Reading Lolita in Tehran

I finally finished Reading Lolita in Tehran, a Christmas gift from two years ago. (Yes, I feel the appropriate level of shame for having taken so long to get to it.) What can I say other than that you should read it? I was encouraged that these women would be brave enough to meet to discuss some of the great Western literature (e.g., Jane Austen, F. Scott Fitzgerald, Henry James, etc.) that their government had seen fit to ban. At the same time, I was immensely saddened by the glimpses into a fundamentalist regime hellbent on controlling every aspect of their lives. It goes beyond covering their bodies and their hair. (It is explained this is done for their own protection - apparently the mere sight of a strand of a woman's hair can incite a man to a sexual frenzy that he will not or cannot control.) The same regime outlaws fingernail polish, regulates who women can be seen with in public, and conducts "virginity tests" to ensure women suspected of wrongdoing, even in the face of zero evidence to suggest otherwise, are honorable and good. There is a movie quote that came to mind that I find quite fitting even though the line is from a comedy and the book shows the brutal oppression of women.
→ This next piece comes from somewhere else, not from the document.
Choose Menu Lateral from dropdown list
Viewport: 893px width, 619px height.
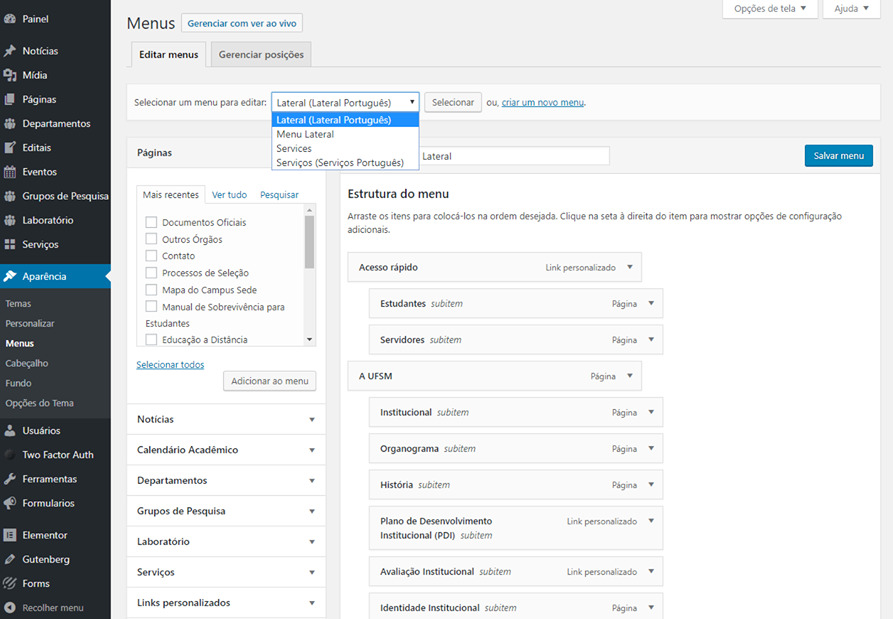pyautogui.click(x=305, y=134)
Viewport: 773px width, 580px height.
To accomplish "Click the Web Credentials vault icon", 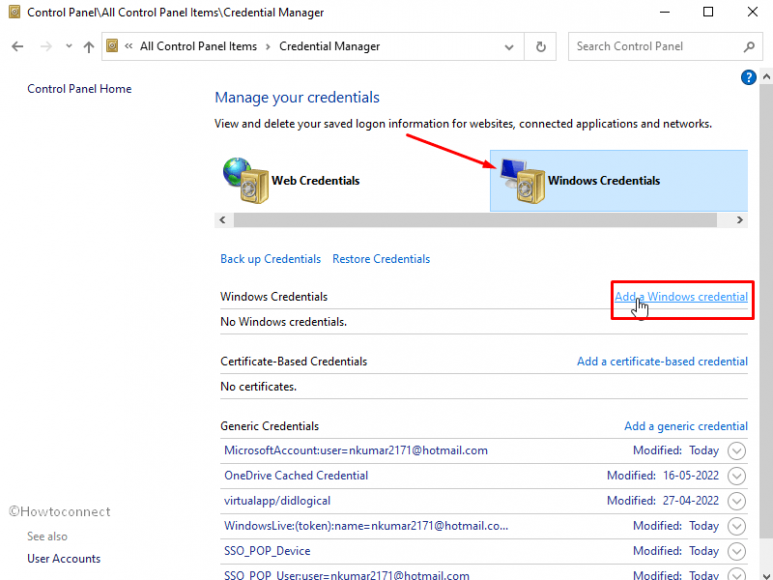I will click(x=245, y=181).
It's from The Ref and is spoken by the matriarch of the family as she addresses the burglar (played by Denis Leary):
"I've survived worse than you. World wars, old age, marriage and weak men like you. Men who don't have the guts to survive in the real world. Men who are just scared little boys intimidating everyone with their aggressiveness because they're afraid the world will find out how small their penises are."